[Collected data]
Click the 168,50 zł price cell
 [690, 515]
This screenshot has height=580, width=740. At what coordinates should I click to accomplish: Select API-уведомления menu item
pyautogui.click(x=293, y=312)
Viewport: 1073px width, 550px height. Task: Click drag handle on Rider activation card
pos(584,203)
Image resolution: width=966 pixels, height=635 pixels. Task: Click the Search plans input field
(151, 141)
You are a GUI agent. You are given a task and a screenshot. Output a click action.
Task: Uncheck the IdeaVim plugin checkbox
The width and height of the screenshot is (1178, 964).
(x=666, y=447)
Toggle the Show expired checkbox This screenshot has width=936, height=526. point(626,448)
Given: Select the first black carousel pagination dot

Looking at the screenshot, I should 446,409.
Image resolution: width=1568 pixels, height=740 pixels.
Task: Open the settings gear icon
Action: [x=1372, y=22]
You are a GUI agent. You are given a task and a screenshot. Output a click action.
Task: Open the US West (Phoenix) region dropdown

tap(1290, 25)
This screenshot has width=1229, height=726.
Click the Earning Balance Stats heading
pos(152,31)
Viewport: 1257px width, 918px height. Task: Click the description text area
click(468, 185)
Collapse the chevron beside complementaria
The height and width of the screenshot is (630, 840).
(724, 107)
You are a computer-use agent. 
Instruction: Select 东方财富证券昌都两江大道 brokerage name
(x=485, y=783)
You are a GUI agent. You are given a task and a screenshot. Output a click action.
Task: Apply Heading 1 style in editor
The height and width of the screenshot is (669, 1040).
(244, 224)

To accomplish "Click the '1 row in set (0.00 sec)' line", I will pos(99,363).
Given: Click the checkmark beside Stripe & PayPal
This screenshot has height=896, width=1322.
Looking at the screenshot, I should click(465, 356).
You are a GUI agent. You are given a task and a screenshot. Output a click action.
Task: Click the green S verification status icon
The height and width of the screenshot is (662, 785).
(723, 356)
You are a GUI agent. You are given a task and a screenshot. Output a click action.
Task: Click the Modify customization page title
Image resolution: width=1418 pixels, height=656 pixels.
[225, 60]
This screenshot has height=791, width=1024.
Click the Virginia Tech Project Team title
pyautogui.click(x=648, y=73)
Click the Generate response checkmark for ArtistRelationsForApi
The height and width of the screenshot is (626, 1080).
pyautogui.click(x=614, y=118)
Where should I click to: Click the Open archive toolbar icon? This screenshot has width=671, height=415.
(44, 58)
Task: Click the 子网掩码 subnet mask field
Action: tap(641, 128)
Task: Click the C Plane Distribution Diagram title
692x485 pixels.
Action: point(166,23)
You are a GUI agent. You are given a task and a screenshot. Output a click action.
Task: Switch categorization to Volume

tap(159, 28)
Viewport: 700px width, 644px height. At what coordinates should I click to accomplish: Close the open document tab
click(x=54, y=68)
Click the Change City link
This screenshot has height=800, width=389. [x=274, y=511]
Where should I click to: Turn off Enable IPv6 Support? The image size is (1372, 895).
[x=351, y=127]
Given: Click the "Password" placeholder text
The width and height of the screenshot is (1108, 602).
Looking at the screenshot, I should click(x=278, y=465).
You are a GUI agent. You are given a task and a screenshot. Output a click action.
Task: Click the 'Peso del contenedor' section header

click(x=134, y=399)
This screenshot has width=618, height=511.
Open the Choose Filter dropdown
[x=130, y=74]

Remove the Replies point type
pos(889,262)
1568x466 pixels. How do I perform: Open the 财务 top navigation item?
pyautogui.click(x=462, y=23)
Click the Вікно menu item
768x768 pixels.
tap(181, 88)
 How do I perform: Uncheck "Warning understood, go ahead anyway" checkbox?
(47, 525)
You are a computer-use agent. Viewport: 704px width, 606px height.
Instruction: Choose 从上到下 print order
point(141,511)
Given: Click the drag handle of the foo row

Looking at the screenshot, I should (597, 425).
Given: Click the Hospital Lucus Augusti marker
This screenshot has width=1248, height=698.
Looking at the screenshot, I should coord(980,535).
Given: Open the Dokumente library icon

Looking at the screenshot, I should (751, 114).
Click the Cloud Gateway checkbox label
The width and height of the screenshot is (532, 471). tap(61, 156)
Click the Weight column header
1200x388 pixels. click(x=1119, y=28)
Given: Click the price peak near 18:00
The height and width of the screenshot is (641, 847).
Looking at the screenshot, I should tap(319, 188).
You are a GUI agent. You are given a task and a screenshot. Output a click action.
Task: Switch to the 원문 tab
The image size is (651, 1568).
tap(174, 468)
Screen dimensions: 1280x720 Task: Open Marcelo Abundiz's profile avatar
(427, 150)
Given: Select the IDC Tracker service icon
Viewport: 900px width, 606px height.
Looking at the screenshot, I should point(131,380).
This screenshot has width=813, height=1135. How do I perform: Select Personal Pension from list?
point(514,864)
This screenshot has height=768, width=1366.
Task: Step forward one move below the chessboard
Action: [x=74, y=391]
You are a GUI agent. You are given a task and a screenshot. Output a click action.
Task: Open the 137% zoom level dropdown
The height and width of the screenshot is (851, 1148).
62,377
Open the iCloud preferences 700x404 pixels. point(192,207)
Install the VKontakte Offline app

- What is required -
Above are some records. Print them all exactly.

- Output -
Click the 168,50 zł price cell
 [690, 515]
This screenshot has height=580, width=740. At what coordinates should I click to accomplish: Select API-уведомления menu item
pyautogui.click(x=293, y=312)
Viewport: 1073px width, 550px height. Task: Click drag handle on Rider activation card
pos(584,203)
Image resolution: width=966 pixels, height=635 pixels. Task: Click the Search plans input field
(151, 141)
You are a GUI agent. You are given a task and a screenshot. Output a click action.
Task: Uncheck the IdeaVim plugin checkbox
The width and height of the screenshot is (1178, 964).
(x=666, y=447)
Toggle the Show expired checkbox This screenshot has width=936, height=526. point(626,448)
Given: Select the first black carousel pagination dot

Looking at the screenshot, I should 446,409.
Image resolution: width=1568 pixels, height=740 pixels.
Task: Open the settings gear icon
Action: [x=1372, y=22]
You are a GUI agent. You are given a task and a screenshot. Output a click action.
Task: Open the US West (Phoenix) region dropdown

tap(1290, 25)
This screenshot has width=1229, height=726.
Click the Earning Balance Stats heading
pos(152,31)
Viewport: 1257px width, 918px height. Task: Click the description text area
click(468, 185)
Collapse the chevron beside complementaria
The height and width of the screenshot is (630, 840).
(724, 107)
You are a computer-use agent. 
Instruction: Select 东方财富证券昌都两江大道 brokerage name
(x=485, y=783)
You are a GUI agent. You are given a task and a screenshot. Output a click action.
Task: Apply Heading 1 style in editor
The height and width of the screenshot is (669, 1040).
(244, 224)

To accomplish "Click the '1 row in set (0.00 sec)' line", I will pos(99,363).
Given: Click the checkmark beside Stripe & PayPal
This screenshot has height=896, width=1322.
Looking at the screenshot, I should click(465, 356).
You are a GUI agent. You are given a task and a screenshot. Output a click action.
Task: Click the green S verification status icon
The height and width of the screenshot is (662, 785).
(723, 356)
You are a GUI agent. You are given a task and a screenshot. Output a click action.
Task: Click the Modify customization page title
Image resolution: width=1418 pixels, height=656 pixels.
[225, 60]
This screenshot has height=791, width=1024.
Click the Virginia Tech Project Team title
pyautogui.click(x=648, y=73)
Click the Generate response checkmark for ArtistRelationsForApi
The height and width of the screenshot is (626, 1080).
pyautogui.click(x=614, y=118)
Where should I click to: Click the Open archive toolbar icon? This screenshot has width=671, height=415.
(44, 58)
Task: Click the 子网掩码 subnet mask field
Action: tap(641, 128)
Task: Click the C Plane Distribution Diagram title
692x485 pixels.
Action: point(166,23)
You are a GUI agent. You are given a task and a screenshot. Output a click action.
Task: Switch categorization to Volume

tap(159, 28)
Viewport: 700px width, 644px height. At what coordinates should I click to accomplish: Close the open document tab
click(x=54, y=68)
Click the Change City link
This screenshot has height=800, width=389. [x=274, y=511]
Where should I click to: Turn off Enable IPv6 Support? The image size is (1372, 895).
[x=351, y=127]
Given: Click the "Password" placeholder text
The width and height of the screenshot is (1108, 602).
Looking at the screenshot, I should click(x=278, y=465).
You are a GUI agent. You are given a task and a screenshot. Output a click action.
Task: Click the 'Peso del contenedor' section header

click(x=134, y=399)
This screenshot has width=618, height=511.
Open the Choose Filter dropdown
[x=130, y=74]

Remove the Replies point type
pos(889,262)
1568x466 pixels. How do I perform: Open the 财务 top navigation item?
pyautogui.click(x=462, y=23)
Click the Вікно menu item
768x768 pixels.
tap(181, 88)
 How do I perform: Uncheck "Warning understood, go ahead anyway" checkbox?
(47, 525)
You are a computer-use agent. Viewport: 704px width, 606px height.
Instruction: Choose 从上到下 print order
point(141,511)
Given: Click the drag handle of the foo row

Looking at the screenshot, I should (597, 425).
Given: Click the Hospital Lucus Augusti marker
This screenshot has width=1248, height=698.
Looking at the screenshot, I should coord(980,535).
Given: Open the Dokumente library icon

Looking at the screenshot, I should (751, 114).
Click the Cloud Gateway checkbox label
The width and height of the screenshot is (532, 471). tap(61, 156)
Click the Weight column header
1200x388 pixels. click(x=1119, y=28)
Given: Click the price peak near 18:00
The height and width of the screenshot is (641, 847).
Looking at the screenshot, I should tap(319, 188).
You are a GUI agent. You are given a task and a screenshot. Output a click action.
Task: Switch to the 원문 tab
The image size is (651, 1568).
tap(174, 468)
Screen dimensions: 1280x720 Task: Open Marcelo Abundiz's profile avatar
(427, 150)
Given: Select the IDC Tracker service icon
Viewport: 900px width, 606px height.
Looking at the screenshot, I should point(131,380).
This screenshot has width=813, height=1135. How do I perform: Select Personal Pension from list?
point(514,864)
This screenshot has height=768, width=1366.
Task: Step forward one move below the chessboard
Action: [x=74, y=391]
You are a GUI agent. You are given a task and a screenshot. Output a click action.
Task: Open the 137% zoom level dropdown
The height and width of the screenshot is (851, 1148).
62,377
Open the iCloud preferences 700x404 pixels. point(192,207)
Install the VKontakte Offline app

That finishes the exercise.